Secondly, for the continuation of the GoI’s absurd denial of Himalayan glacier melt – a subject that the government is increasingly on very thin ice on. The GoI’s equivocation on glacier melt has been apparent since its contentious opening statement on the subject in the National Action Plan on Climate Change. In this 2008 report, the government establishes a ‘mission’ to protect the Himalayan ecosystem but then waters down its commitment by stating:
“The available monitoring data on Himalayan glaciers indicates that while recession of some glaciers has occurred in some Himalayan regions in recent years, the trend is not consistent across the entire mountain chain. It is accordingly, too early to establish longterm trends, or their causation, in respect of which there are several hypotheses.”
In other words, glacier melt is not caused by human-induced climate change and there is nothing much to worry about. Jairam Ramesh seems to have accepted this hook, line and sinker. A shame because, if this view is still reflective of GoI policy, it appears to be dismissing not only ‘western’ science but ‘Indian’ science too.
In the June issue of India Climate Watch we reported on a new study by the Wadia Institute of Himalayan Geology which concluded that the retreat of India’s glaciers could be dated to around 1750 – the start of the industrial revolution – reinforcing the view that current melting is not natural (as argued by the Geological Survey of India) but indeed human-induced.
The Potsdam Climate Impact Research Institute (PiK) has done a lot more regional climate modeling and estimates that the Third Pole region – the Hindu Kush/Himalayas/Tibetan Plateau – is in fact warming at three times the average global rate. PiK’s modeling suggests that there will be a near total loss of summer glacial melt water in the great river basins of Asia by 2035.
Something that would give most people pause, but not it seems the government of India. I have been in a room with the government’s lead negotiators where Professor John Shellnhuber of PiK showed the dramatic visual representation of what was happening over time to the Himalayas. The results as the HKHT region started to burn red hot on the screen as mid-century neared were dramatic and frightening.
Most people viewing the film – including noble laureats –were convinced that what we were seeing was ‘good science’, but clearly not the GoI’s negotiators if recent statements are to be believed.
For Jairam Ramesh and the government to be still disputing the reality of Himalayan glacier melt is deeply worrying. Even if the government is not wholly convinced of the science, it should still adopt a precautionary approach to an issue with such potentially explosive consequences for the nation’s food security, water security and broader national and military security.

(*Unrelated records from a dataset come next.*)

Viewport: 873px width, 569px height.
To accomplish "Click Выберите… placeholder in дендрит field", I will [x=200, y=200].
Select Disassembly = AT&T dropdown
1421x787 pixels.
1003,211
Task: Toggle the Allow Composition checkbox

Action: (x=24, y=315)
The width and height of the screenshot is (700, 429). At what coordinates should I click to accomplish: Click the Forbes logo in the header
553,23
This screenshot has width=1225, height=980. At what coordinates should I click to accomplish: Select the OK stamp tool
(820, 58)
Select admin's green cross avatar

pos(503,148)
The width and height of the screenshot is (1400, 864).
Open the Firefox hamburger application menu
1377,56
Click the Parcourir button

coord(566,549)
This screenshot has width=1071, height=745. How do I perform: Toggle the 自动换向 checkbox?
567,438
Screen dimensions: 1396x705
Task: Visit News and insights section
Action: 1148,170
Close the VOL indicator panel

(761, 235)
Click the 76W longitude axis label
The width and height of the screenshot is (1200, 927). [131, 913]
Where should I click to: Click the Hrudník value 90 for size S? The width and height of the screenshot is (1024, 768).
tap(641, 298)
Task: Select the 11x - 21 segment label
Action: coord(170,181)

The gravity of all of this is multiplied manifold if we accept that climate change can be ‘abrupt’ and not ‘linear’. In other words, worst case scenarios are possible and need to be planned for.
The Jairam Ramesh that we knew as an independent voice in government would have understood and spoken out on these issues. His voice is much missed and much needed. It is time for him to re-emerge. Will the real Jairam Ramesh please stand up?